EurObama

President follows Europe into places Europeans no longer want to go

Matt Welch
New York Post
4/25/2010

With the stunning emergence of the consumption-based Value Added Tax (VAT) as a legitimate public policy option, the Obama administration has now all but made it official: There is no European economic idea too extreme for 21st century America. Even if the Europeans themselves are largely headed in the opposite direction.

VAT, first rolled out in 1950s France, is a sales tax on everything that every person or entity buys within a country, with exceptions or reductions carved out for things like food, newspapers, or various links along the industrial supply chain.

Compared to the H&R Block subsidy program that is the US tax code, the VAT is a straightforward way for governments to skim 20% or so off the top of every transaction.
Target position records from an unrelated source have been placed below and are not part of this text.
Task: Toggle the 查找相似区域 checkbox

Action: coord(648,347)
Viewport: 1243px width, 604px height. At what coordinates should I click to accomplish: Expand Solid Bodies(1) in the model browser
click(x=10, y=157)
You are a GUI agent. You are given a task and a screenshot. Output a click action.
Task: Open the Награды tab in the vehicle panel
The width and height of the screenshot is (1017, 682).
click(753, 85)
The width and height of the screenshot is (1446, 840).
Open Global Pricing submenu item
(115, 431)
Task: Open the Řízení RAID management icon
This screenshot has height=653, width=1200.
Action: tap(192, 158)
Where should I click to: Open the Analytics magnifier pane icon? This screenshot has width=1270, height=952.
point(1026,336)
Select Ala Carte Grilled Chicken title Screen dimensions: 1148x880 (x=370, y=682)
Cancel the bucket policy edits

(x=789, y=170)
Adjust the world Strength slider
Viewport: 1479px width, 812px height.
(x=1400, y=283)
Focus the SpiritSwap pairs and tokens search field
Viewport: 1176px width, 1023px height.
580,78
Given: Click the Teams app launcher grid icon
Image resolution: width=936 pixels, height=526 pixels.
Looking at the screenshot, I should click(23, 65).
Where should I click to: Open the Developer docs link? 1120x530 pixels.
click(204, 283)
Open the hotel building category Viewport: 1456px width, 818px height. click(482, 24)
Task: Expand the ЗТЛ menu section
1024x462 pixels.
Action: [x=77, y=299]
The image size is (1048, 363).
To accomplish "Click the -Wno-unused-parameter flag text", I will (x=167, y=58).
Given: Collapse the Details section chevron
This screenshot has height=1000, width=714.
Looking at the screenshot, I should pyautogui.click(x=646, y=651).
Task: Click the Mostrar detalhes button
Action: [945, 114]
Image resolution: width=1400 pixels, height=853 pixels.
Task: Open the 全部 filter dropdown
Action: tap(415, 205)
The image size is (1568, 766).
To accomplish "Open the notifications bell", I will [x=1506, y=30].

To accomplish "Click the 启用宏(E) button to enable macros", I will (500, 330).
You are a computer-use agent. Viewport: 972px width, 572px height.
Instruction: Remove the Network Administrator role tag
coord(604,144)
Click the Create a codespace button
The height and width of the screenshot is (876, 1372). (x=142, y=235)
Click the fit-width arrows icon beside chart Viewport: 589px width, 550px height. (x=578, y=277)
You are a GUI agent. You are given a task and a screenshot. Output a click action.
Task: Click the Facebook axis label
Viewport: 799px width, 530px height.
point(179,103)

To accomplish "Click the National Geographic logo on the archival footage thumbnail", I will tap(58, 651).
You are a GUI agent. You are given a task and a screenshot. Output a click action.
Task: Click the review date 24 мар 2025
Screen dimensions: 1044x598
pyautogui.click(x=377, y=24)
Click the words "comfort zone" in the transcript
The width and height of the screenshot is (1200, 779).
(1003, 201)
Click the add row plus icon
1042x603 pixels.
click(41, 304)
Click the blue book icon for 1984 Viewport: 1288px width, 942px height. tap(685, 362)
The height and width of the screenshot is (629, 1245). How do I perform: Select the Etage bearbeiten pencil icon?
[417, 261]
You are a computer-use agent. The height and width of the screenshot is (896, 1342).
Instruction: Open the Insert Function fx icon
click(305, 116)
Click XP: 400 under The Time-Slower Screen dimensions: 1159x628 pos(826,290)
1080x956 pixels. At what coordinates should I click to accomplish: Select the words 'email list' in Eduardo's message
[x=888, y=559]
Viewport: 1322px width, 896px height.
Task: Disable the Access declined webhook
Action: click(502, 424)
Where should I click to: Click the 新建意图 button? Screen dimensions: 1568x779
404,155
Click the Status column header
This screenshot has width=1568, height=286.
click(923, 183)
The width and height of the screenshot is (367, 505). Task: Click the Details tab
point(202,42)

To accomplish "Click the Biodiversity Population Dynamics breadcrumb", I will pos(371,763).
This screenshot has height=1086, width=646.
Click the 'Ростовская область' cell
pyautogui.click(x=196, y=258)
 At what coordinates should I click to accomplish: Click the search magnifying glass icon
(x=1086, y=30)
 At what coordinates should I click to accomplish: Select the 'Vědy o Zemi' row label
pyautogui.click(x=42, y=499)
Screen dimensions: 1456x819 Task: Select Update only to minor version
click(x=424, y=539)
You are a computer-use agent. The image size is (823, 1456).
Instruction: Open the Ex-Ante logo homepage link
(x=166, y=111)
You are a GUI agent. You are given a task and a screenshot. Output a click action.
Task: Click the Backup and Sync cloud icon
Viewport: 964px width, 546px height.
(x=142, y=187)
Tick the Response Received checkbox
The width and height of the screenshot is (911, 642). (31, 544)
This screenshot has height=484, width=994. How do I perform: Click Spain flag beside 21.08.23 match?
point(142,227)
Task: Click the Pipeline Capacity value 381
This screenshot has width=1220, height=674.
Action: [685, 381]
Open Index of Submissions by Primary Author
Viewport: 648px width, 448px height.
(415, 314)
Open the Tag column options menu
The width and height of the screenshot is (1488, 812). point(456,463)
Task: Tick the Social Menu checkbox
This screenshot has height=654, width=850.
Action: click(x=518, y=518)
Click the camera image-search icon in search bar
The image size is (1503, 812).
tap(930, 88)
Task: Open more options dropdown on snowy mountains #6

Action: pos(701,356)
By penalizing consumption and not earnings, it encourages savings and resists gaming by well-connected special interests. In an ideal world, you could enact a VAT while slashing America’s corporate income tax rate, which is the globe’s second-highest.

But as the last 18 months of federal misgovernance has aptly demonstrated, we do not live in anything like an ideal world.

The only reason VAT is even on the table right now is that bureaucrats like VAT enthusiast Nancy Pelosi have an appetite for spending that far outpaces Americans’ willingness to cough up their hard-earned dough. Every statehouse and city council across the land is literally out of money, and turning to the only people who can print the stuff: Washington.